Similar system software layers were typically in use in the early days of the later minicomputers and microcomputers before they gained the power to support full operating systems.

== Current use ==
Resident monitor functionality is present in many embedded systems, bootloaders, and various embedded command lines. The original functions present in all resident monitors are augmented with present-day functions dealing with boot time hardware, disks, Ethernet, wireless controllers, etc. Typically, these functions are accessed using a serial terminal or a physical keyboard and display, if attached. Such a resident monitor is frequently called a debugger, boot loader, command-line interface (CLI), etc. The original meaning of serial-accessed or terminal-accessed resident monitor is not frequently used, although the functionality remained the same, and was augmented.

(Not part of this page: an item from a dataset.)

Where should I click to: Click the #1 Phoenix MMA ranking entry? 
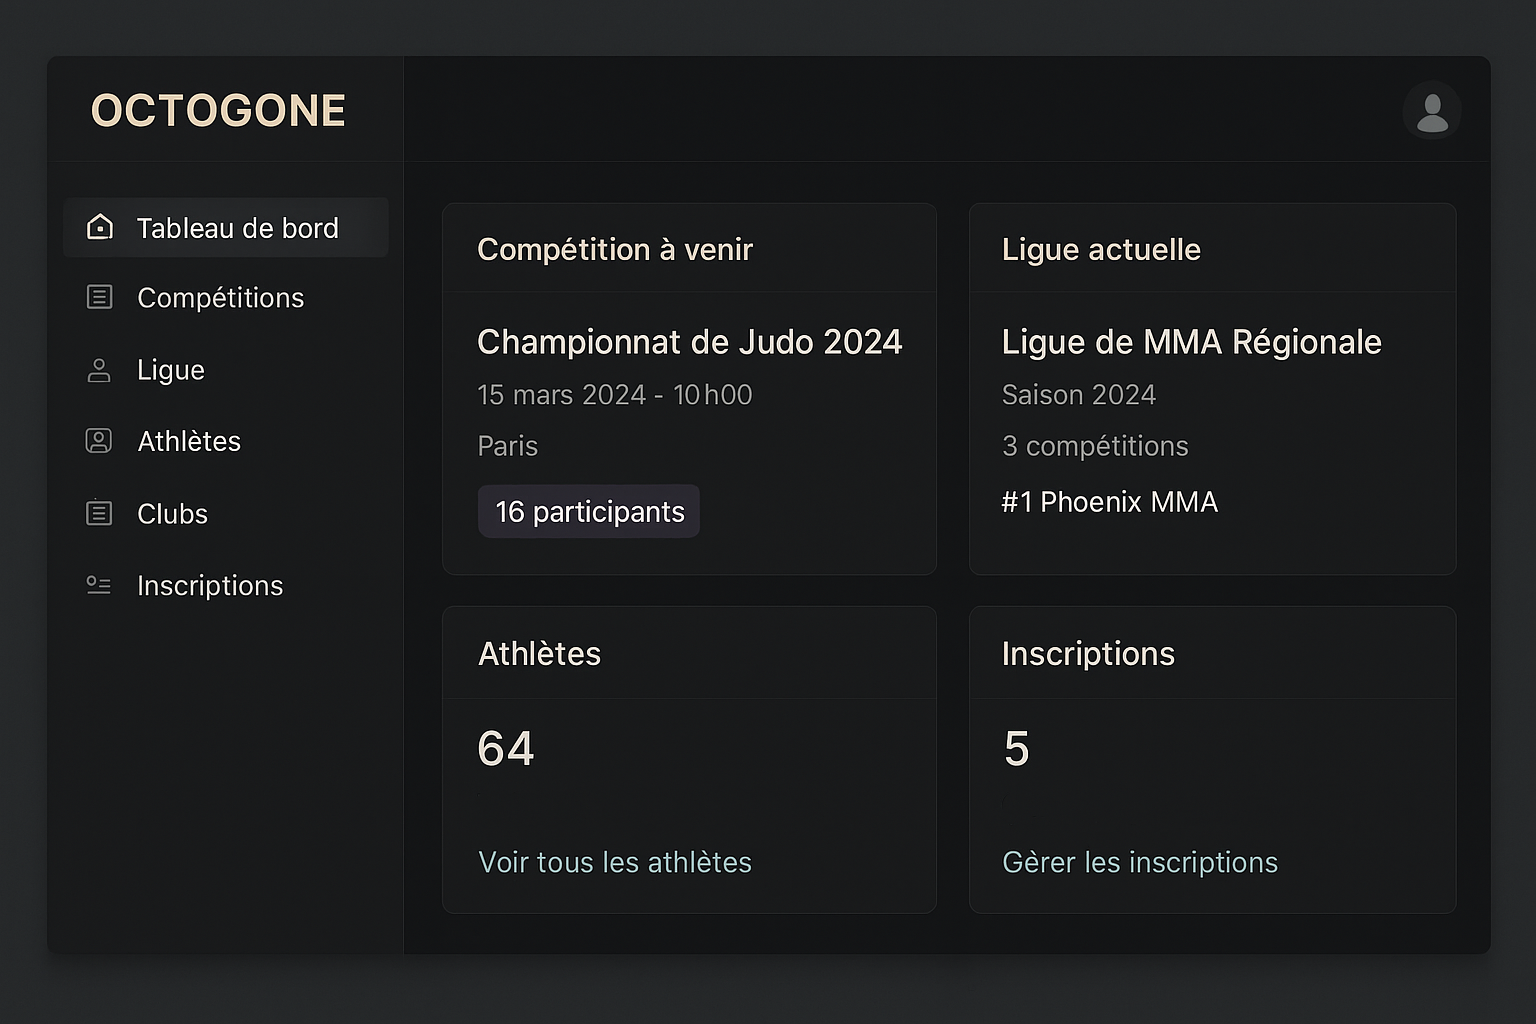point(1110,501)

Typical functions of a resident monitor include examining and editing ram and/or ROM (including flash EEPROM) and sometimes special function registers, the ability to jump into code at a specified address, the ability to call code at a given address, the ability to fill an address range with a constant such as 0x00, and several others. More advanced functions include local disassembly to processor assembly language instructions, and even assembly and writing into flash memory from code typed by the operator. Also, code can be downloaded and uploaded from various sources, and some advanced monitors support a range of network protocols to do so as well as formatting and reading FAT and other filesystems, typically from flash memory on USB or CFcard buses.

For embedded processors, many in-circuit debuggers with software-only mode use resident monitor concepts and functions that are frequently accessed by a GUI IDE. They are not different from the traditional serial line accessed resident monitor command lines, but users are not aware of this. At the latest, developers and advanced users will discover these low-level embedded resident monitor functions when writing low-level API code on a host to communicate with an embedded target for debugging and code test case running.

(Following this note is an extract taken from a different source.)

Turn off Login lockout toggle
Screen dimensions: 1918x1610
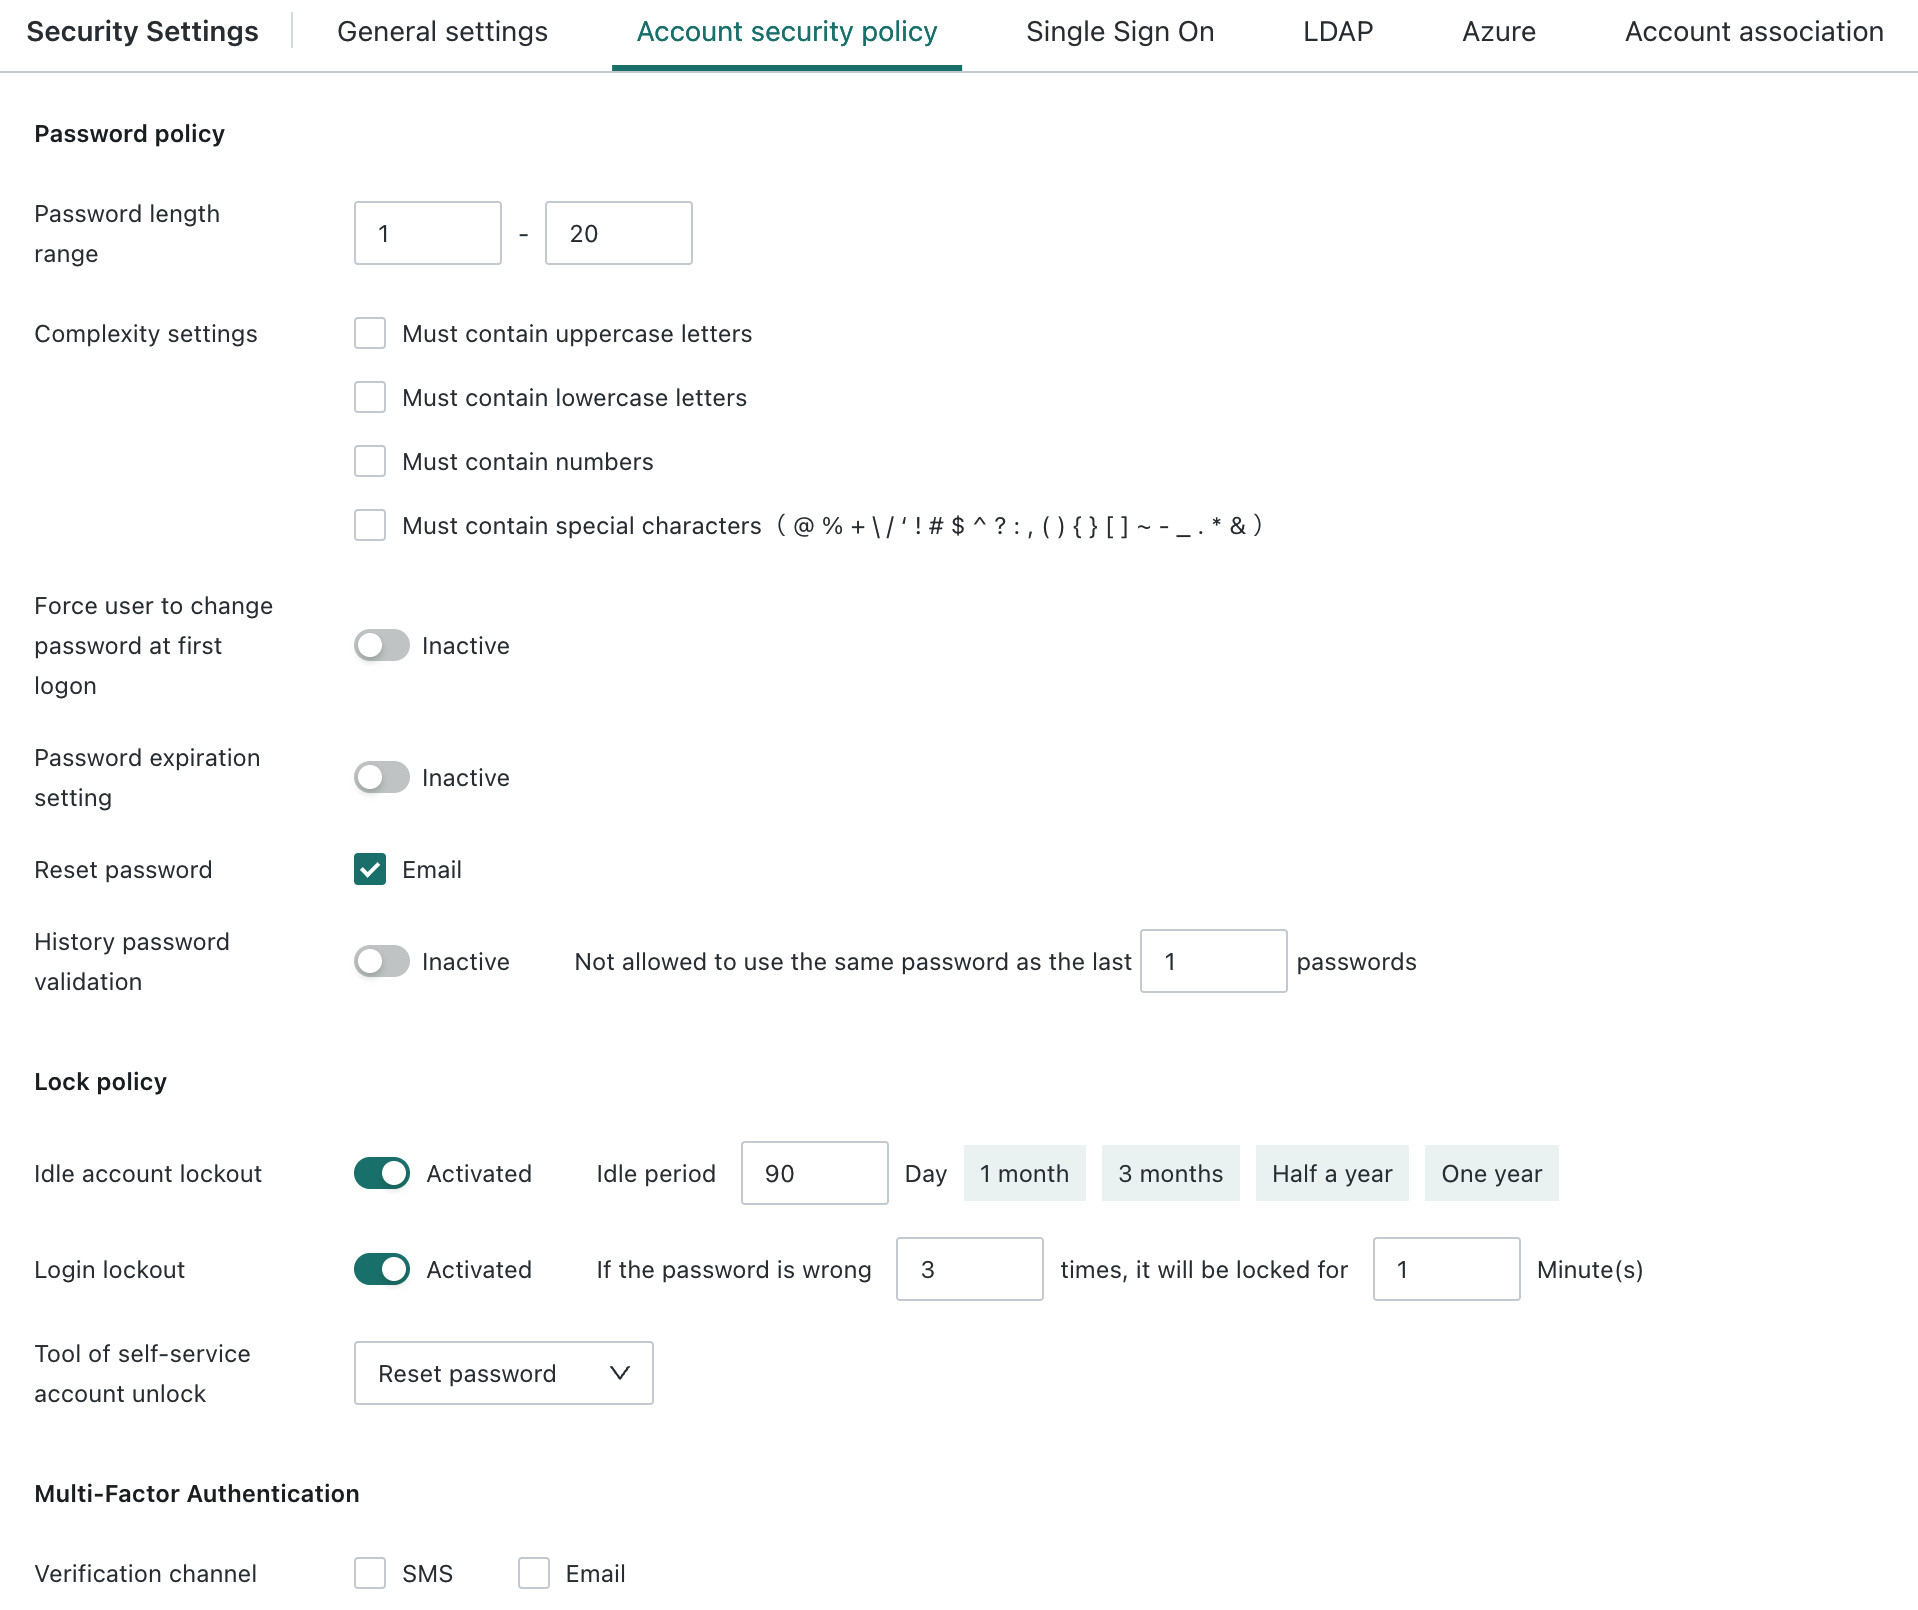tap(382, 1269)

Several current microcontrollers have resident serial monitors or extended boot loaders available as options to be used by developers. Many are open source. Some examples are PAULMON2, AVR DebugMonitor and the Bamo128 Arduino boot loader and monitor. In general, most current resident monitors for embedded computing can be compiled according to various memory constraints, from small and minimalistic, to large, filling up to 25% of the code space available on an AVR ATmega328 processor with 32 kilobytes of flash memory, for example.

In many cases resident monitors can be a step up from printf debugging and are very helpful when developing on a budget that does not allow a proper hardware in-circuit debugger (ICD) to be used.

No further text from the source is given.